Gulan Media April 9, 2014 News
Khamenei: Iran’s nuclear progress will not stop
Iran’s supreme leader Ayatollah Ali Khamenei said on Wednesday that the Islamic Republic will never slow down its nuclear research program, urging his negotiators to remain stern when dealing with world powers over the country’s nuclear program.

“These negotiations should continue,” he told nuclear scientists in Tehran, the official IRNA news agency reported. “But all should know that negotiations will not stop or slow down any of Iran’s activities in nuclear research and development.”

“The country’s nuclear achievements can’t be stopped, and no one has the right to bargain over it,” he added.

Tehran denies suspicions that it is after nuclear weapons.

The negotiators from Iran and the so-called P5-plus-one - the United States, Russia, China, Britain, France and Germany - plan after their two days of talks in Vienna to start drafting the agreement to meet a self-imposed July 20 deadline, according to Reuters.

They will begin their next round of talks in the Austrian capital on May 13, European Union foreign policy chief Catherine Ashton, coordinating the talks for the powers, told reporters while standing next to Iranian Foreign Minister Mohammad Zarif.

“A lot of intensive work will be required to overcome the differences,” she said. “We will now move to the next phase in the negotiations in which we will aim to bridge the gaps in all the key areas and work on the concrete elements of a possible comprehensive agreement.”

Zarif voiced optimism on the progress in sealing a nuclear deal with world powers.

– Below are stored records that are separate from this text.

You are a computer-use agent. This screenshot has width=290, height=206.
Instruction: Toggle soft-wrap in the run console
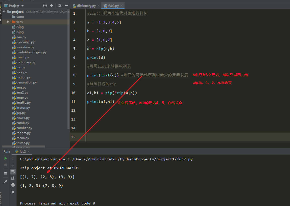(13, 172)
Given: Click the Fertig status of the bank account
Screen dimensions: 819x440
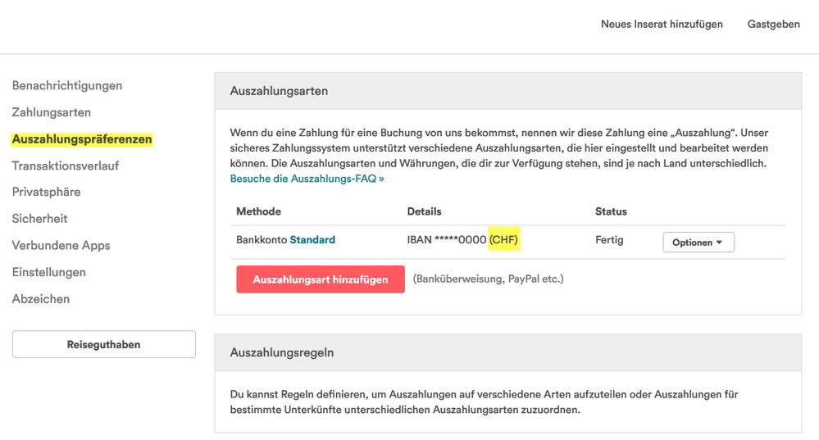Looking at the screenshot, I should [x=609, y=240].
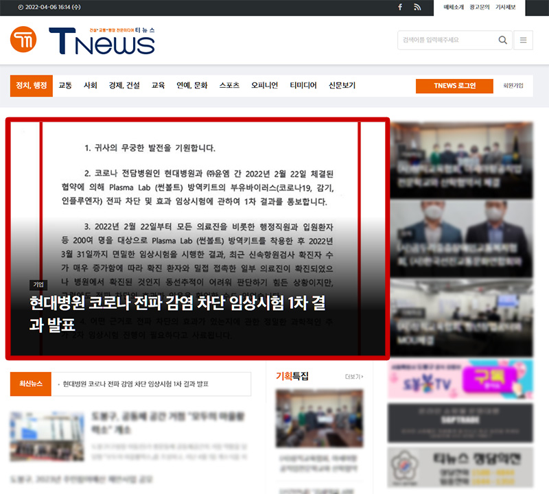Go to the 오피니언 section

click(x=264, y=86)
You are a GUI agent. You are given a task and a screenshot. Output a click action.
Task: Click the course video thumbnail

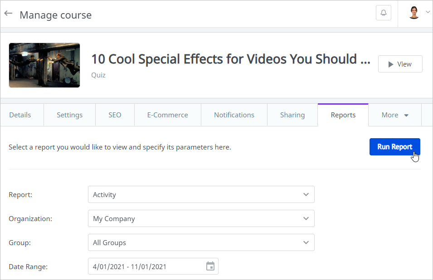point(44,65)
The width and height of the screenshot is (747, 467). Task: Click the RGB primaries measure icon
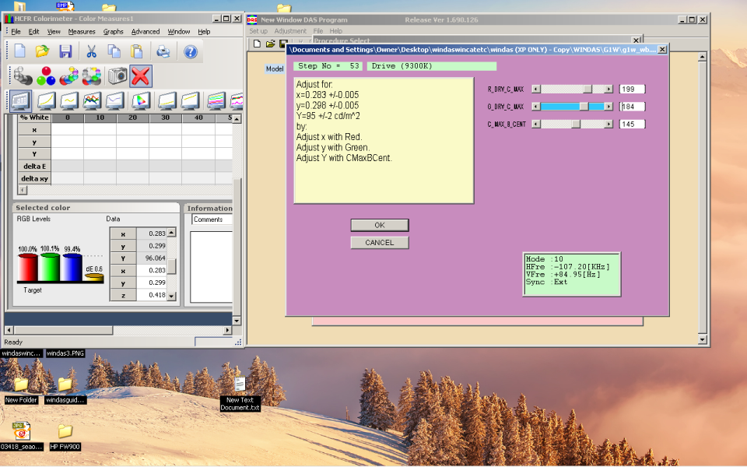[46, 76]
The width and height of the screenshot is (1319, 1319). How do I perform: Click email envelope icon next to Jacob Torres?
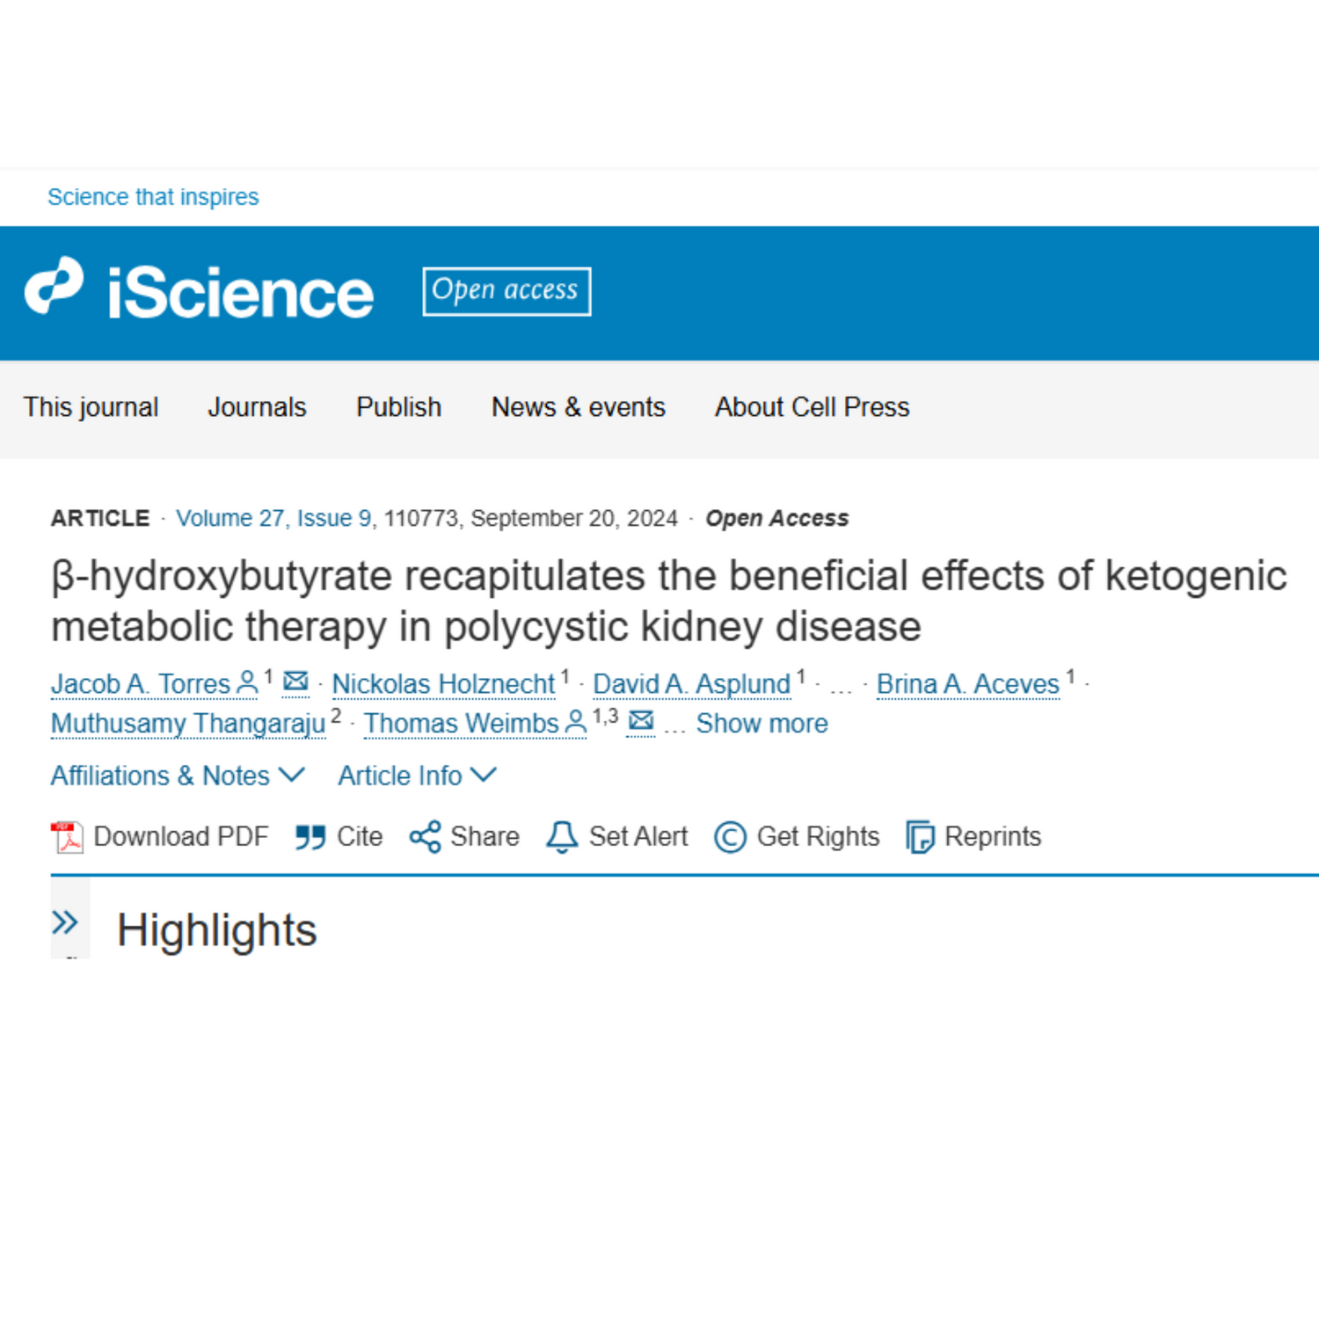(x=296, y=681)
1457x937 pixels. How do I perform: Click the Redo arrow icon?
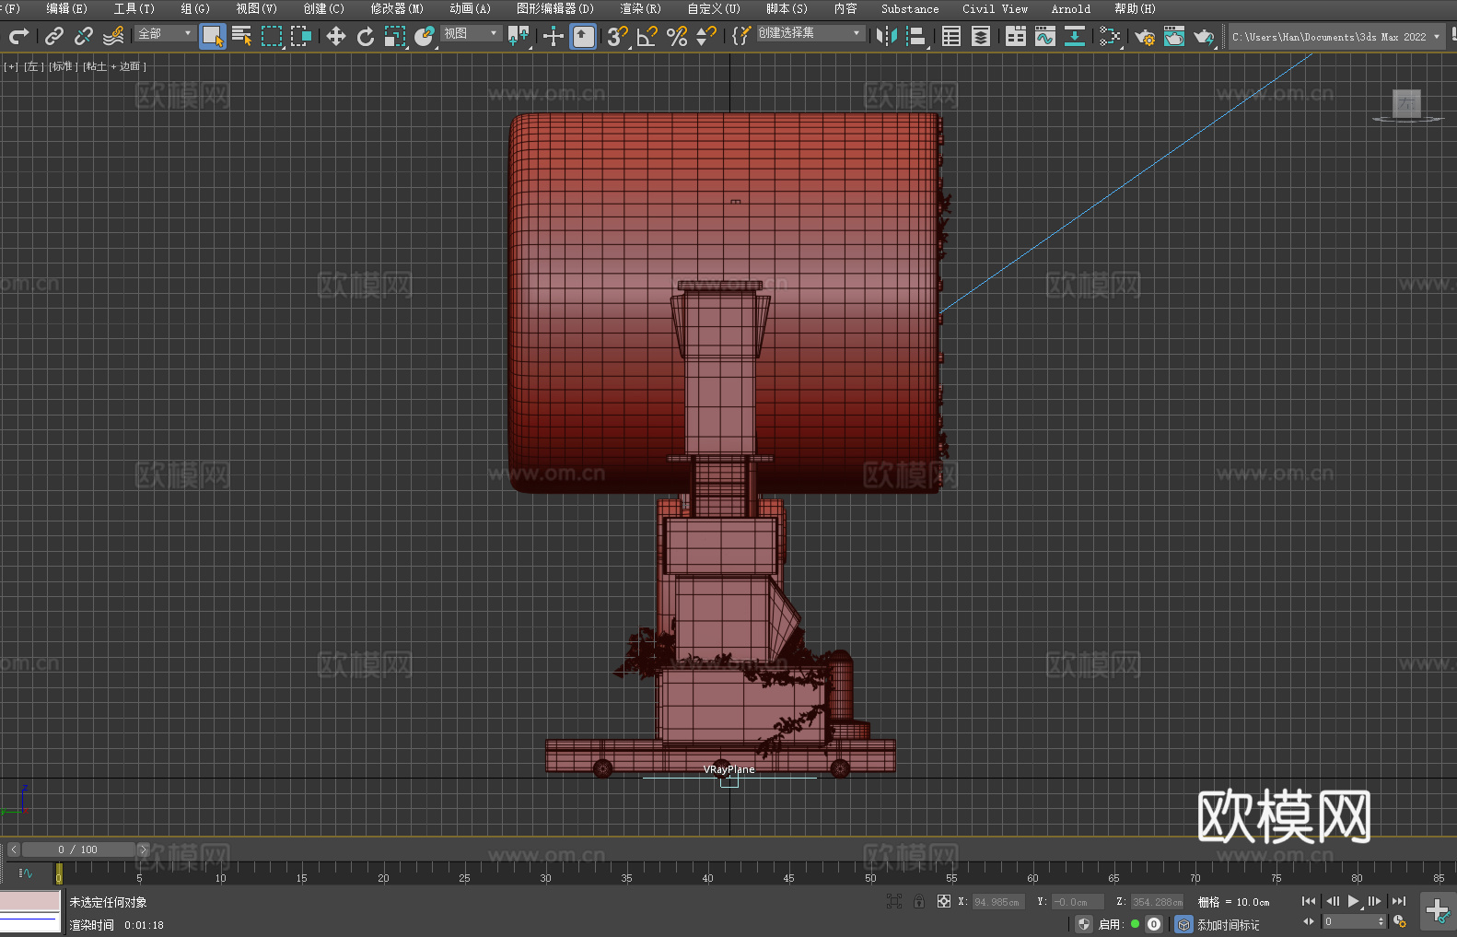coord(18,36)
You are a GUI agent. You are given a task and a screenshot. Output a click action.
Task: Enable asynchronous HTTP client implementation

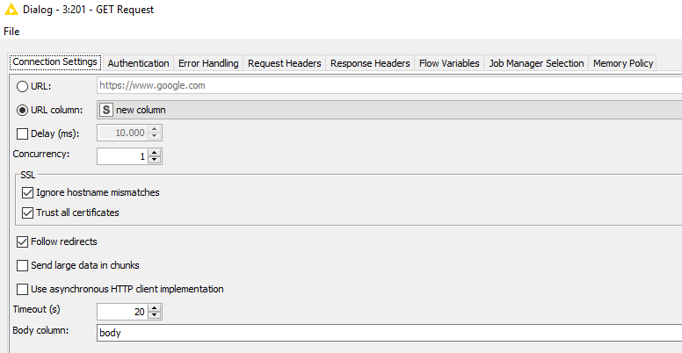coord(23,289)
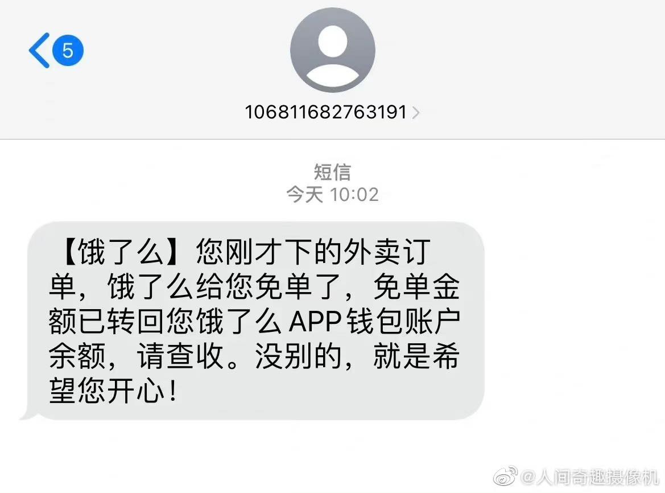The image size is (665, 493).
Task: Tap the unread count badge showing 5
Action: click(68, 50)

He then told reporters that the two sides were in “50 to 60 percent agreement,” adding he expected an informal July deadline for a final deal to be met.

The world powers are offering to remove sanctions that have crippled Iran’s economy provided Tehran agrees to strict long-term limits on any nuclear activities that could be used to make a weapon.

The future scope of Iran’s uranium enrichment program is the toughest issue.

Iran denies any interest in nuclear arms and argues it needs robust enrichment capacities to make low-enriched reactor fuel. The U.S., Britain, France and Germany want significant cuts, to decrease the chances that the program will be re-engineered to make high-enriched material for atomic arms. Russia and China are somewhere in the middle.

The six also want to eliminate potential proliferation dangers from an enrichment site at Fordo, south of Tehran, that is built far underground to withstand air strikes, and at a nearly built nuclear reactor at Arak, in northwestern Iran, that could produce substantial amounts of plutonium unless it is changed to a model with new specifications.

Like enriched uranium, plutonium can be used for the core of a nuclear weapon.

A first-step deal, in effect since January, has curbed some Iranian nuclear activities in return for limited sanctions relief as the two sides work toward a final agreement. Iranian hardliners fear that end deal will cut too deeply into their country’s nuclear program, a source of national pride.

In Tehran, Khamenei sought to dispel such fears.

“These talks need to continue,” he said. “But all must know that despite continuation of the talks, activities of the Islamic Republic of Iran in the field of nuclear research and development won’t be halted at all.”